I hope the Lions don't get sucked into this notion of playing a country, We're playing a very good rugby team and a panel of journalists who live in New Zealand precisely for the reason, they couldn't get a job anywhere else. 

Close to the test team to face the Crusaders ........Come on the lions

 

Posted

There we go,  come on the LIONS!  

Not the prettiest, but beating the top NZ franchise and making them look a bit toothless is pretty impressive. Admittedly our attack looked pretty blunt and fumbling, but In many ways I didn't really expect us to set the world of fire in that department. 

The defence is looking pretty claustrophobic, which is the foundation of everything. From this point on it's where we can add scoring 2-3 tries on top of that, which I'm still sceptical about. 

The tour is hotting up

Posted

Good to see the Lions make a go of it.  They played their own game and that is their only chance of winning.  Stuff the criticism!  Winning is its own reward.

Posted

a win is a win and beating the crusaders, even if they made more mistakes in a game than they normally would in a season from the little i saw, is a plus for the tour. but surely the best of the british should easily account for a provincial side, no matter how good?
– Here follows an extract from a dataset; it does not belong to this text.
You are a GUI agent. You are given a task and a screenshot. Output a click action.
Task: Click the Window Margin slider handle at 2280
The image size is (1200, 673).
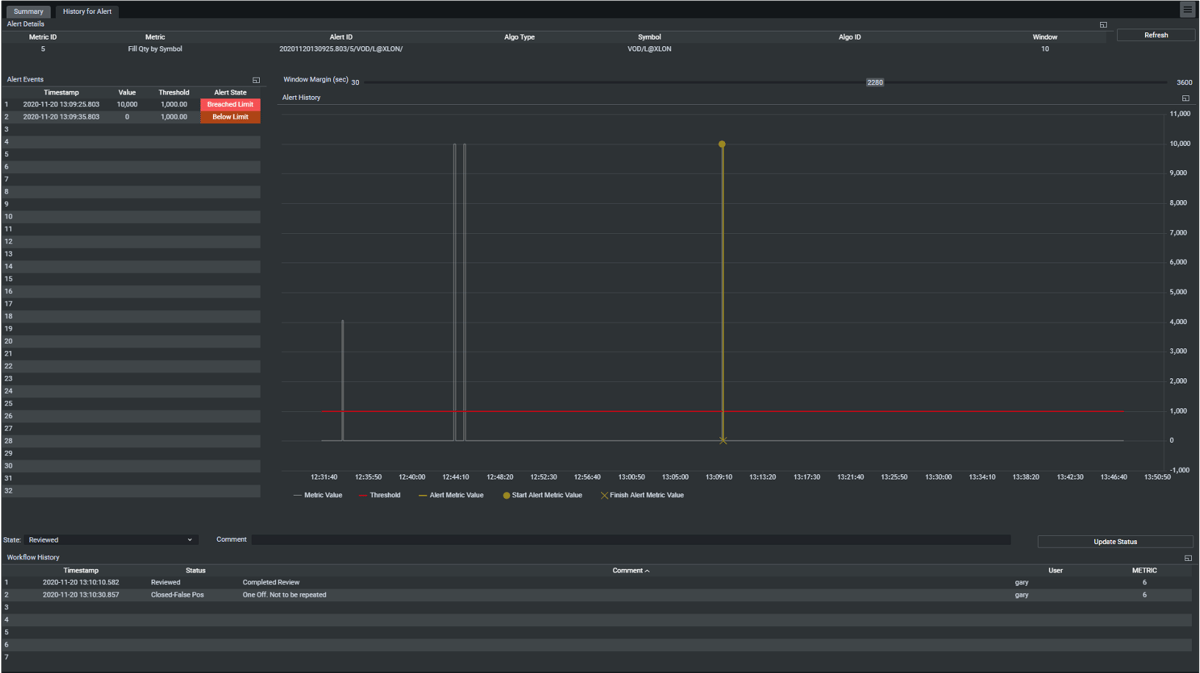point(875,82)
what i find interesting is all the comments, here and elsewhere, basically saying stuff the criticism of the lions style, just win. the only people i hear raising this are lions fans and the lions media. have not heard of anyone else who would expect them to do anything different. it seems to be some sort of lions beat-up, possibly to try and motivate the team?

of course they should play their own game if they want any chance (think of the 91 world cup final when somehow the aussies conned the poms into trying to play like they did - no prizes for the result).

Posted (edited)

Ken, I think the problem is that the Lions cannot win any other way.  They cannot win playing unstructured football however they can defend for yonks.  That is the way the English beat the Aussies a year or so ago.  

If they can frustrate NZ then they have a chance of victory but I think during this series, scoring try's is going to be at a premium unless NZ gets an early breakthrough.  The question then is, can NZ grind out until they can make the critical breaks of will they lose patience and fall into the Lions trap.

Edited by Rustyman
Posted
41 minutes ago, Rustyman said:

Ken, I think the problem is that the Lions cannot win any other way.  They cannot wind playing unstructured football however then can defend for yonks.  That is the way the English beat the Aussies a year or so ago.  

If they can frustrated NZ then they have a chance of victory but I think during this series, scoring try's is going to be at a premium unless NZ gets an early breakthrough.  The question then is can NZ grind out until they can make the critical breaks.

don't doubt that. my point is simply that no one i know down here either thinks that the lions are likely to win in any other manner or that they should play in any other style. and no one i have spoken to or read, from south of the equator, has any problem with that. it just seems people from damp island have some sort of inferiority complex about the style of rugby they play. and no one here really understands why.

Posted

Agree, complaints of the style of play is worthless.  Beat the other team and they will have to change to match you.

Posted
1 hour ago, Ken Gargett said:

don't doubt that. my point is simply that no one i know down here either thinks that the lions are likely to win in any other manner or that they should play in any other style. and no one i have spoken to or read, from south of the equator, has any problem with that. it just seems people from damp island have some sort of inferiority complex about the style of rugby they play. and no one here really understands why.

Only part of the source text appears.